Sunday, August 22, 2010

Hello, Potential Mate!

So I've decided to give the online dating thing a try again. I'm trying to write a decent "About Me" blurb for these social network sites, but I keep hitting a wall. I think the problem lies in my inherent inability to take anything seriously ever. So I going to post my three best personal ads here you guys can vote in the comment section which one you think will most likely attract the woman of my mostly silent bathroom time contemplations.


1. Hello, Potential Mate.

After my last girlfriend dumped me I was a tad bitter and on one occasion I announced that I would like to invent an explosive condom for suicide bombers. Unfortunately, I was at the airport when I made this comment. So, I've spent the last four years in Guantanamo Bay, Cuba trying to explain that I was just kidding. During that time I learned many fun and interesting things; airports habitually screen their employees for a sense of humor so as to avoid hiring any actual humans; that Obama guy was full of shit; and I learned that despite what I previously thought about myself, I am not a dog person. Now that I'm free I'm looking to move on with my life. My ideal woman must not be prone to sudden movements, must not own a dog, must promise not to ruin the ending of Lost for me.


2. Yo, Bitches,

My name is Icepick McGoldenPenis. I got that name because I give women orgasms so goddamn stupid good that they often lapse into vegetative states. Don't fuckin' ask me about the Terry Schivo case, yo, I don't know nothin' bout that shit. But, truth, straight up, between my great big dick and the fact that I make damn near a grand an hour doin' this blog bullshit means you wanna get with me and I get to treat you like somethin' I'm gonna wipe with cause that's just how it is when you're with some one as badass as me. And don't go kiddin' yo'selves, you bitches love a muthafucka that's gonna treat you like a chump beggin fo' change on the street. How else did Mel Gibson and Woody Allen and the entire goddamn rap community get so much tail? And don't even get me started on that stupid fucking "Seduction" wave community. Fuck those guys. "Hey, my name is Mystery. Doesn't that make you want to take your pants off?" Dude, fuck you and die. Your ability to put your penis inside the the mentally challenged is not something that makes you a hero in my eyes. So please do the world a favor and try fucking a blender set to frappe.

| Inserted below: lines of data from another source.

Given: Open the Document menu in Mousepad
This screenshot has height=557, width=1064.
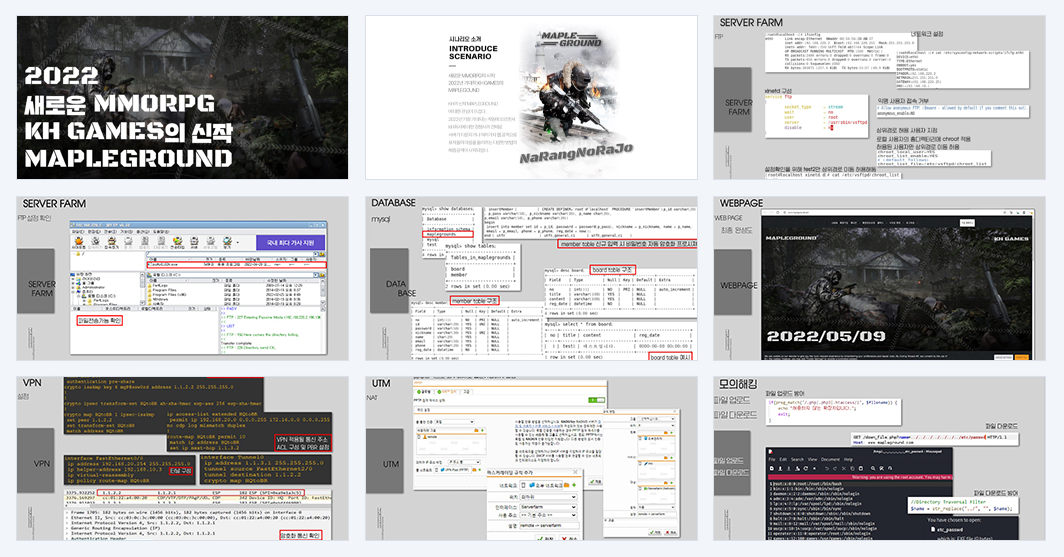Looking at the screenshot, I should coord(830,459).
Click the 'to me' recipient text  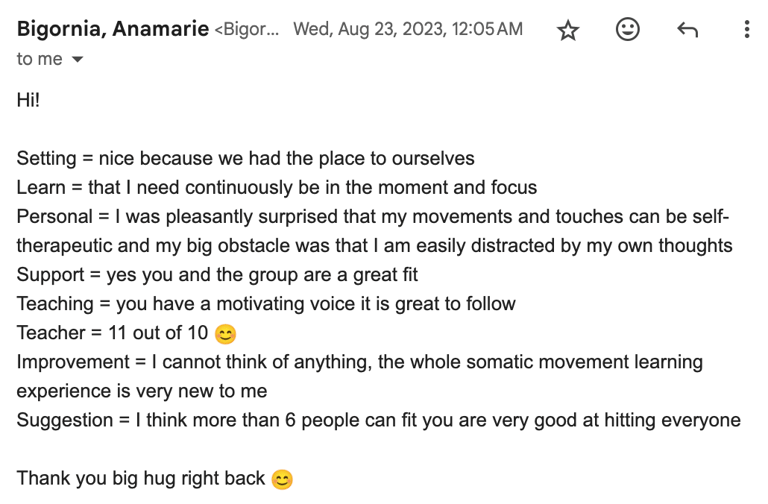tap(40, 59)
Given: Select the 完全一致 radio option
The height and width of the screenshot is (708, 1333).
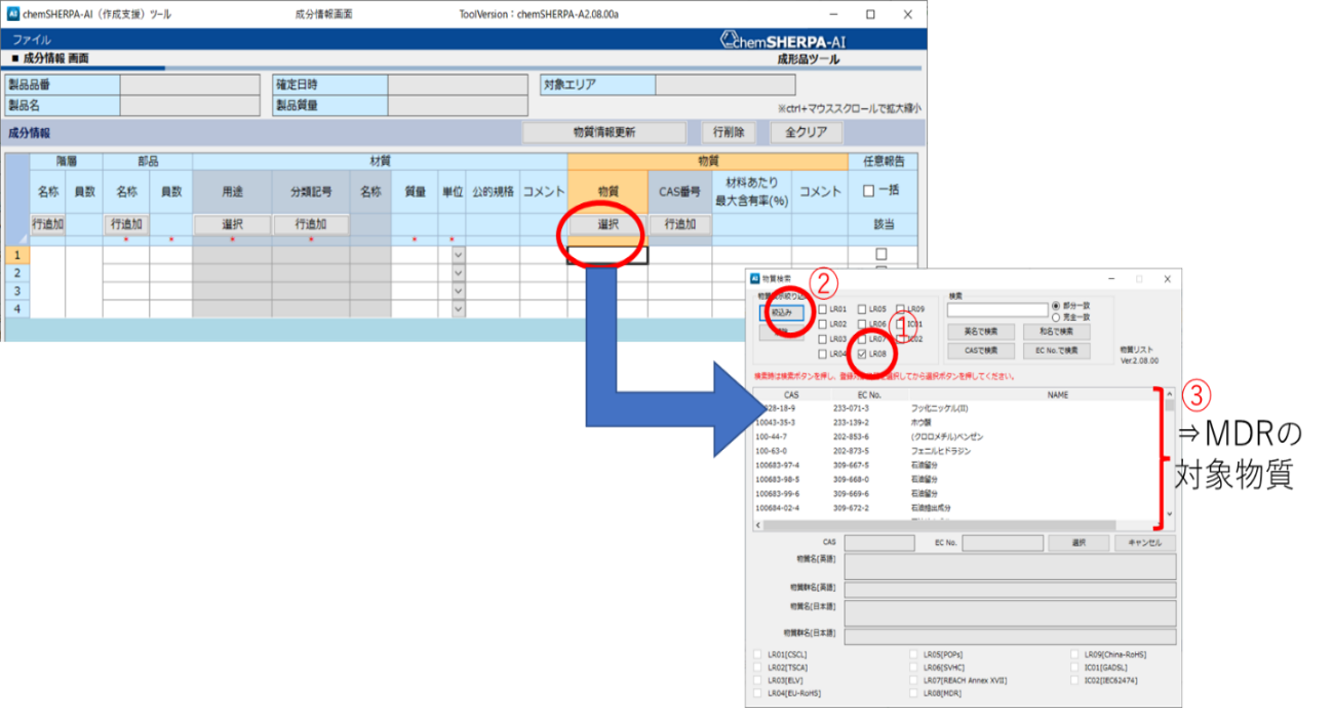Looking at the screenshot, I should [x=1056, y=317].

But yeah, Ladies I'm a really nice guy. Please sleep with me. I'm so lonely.

3. Hello Pretty Lady,

My name is Dorian Dwarfchaser and I'm a tenth level elf mage on Guardians of the Sacred Muffin. Despite what my older brother, Icepick McGoldenPenis, says I really do like girls. A lot. I like girls so much that sometimes when I see one I make a ten point dream cache in my spiderman underpants. I really like girls. So, if you want to get with a guy who really likes girls hit me up. Please hit me up. I have full DVD collections of Star Wars, Star Trek, Stargate, Lord of the Rings and every copy of everything staring Ron Jeremy and Steven Seagal. If you do want to hit me up please understand that you must be a at least eighth level or higher on some kind of MMRPG or an OOCGISSTNOWECAE (Obviously Over Complicated Game Involving Stupid Shit That No One Will Ever Care About Ever).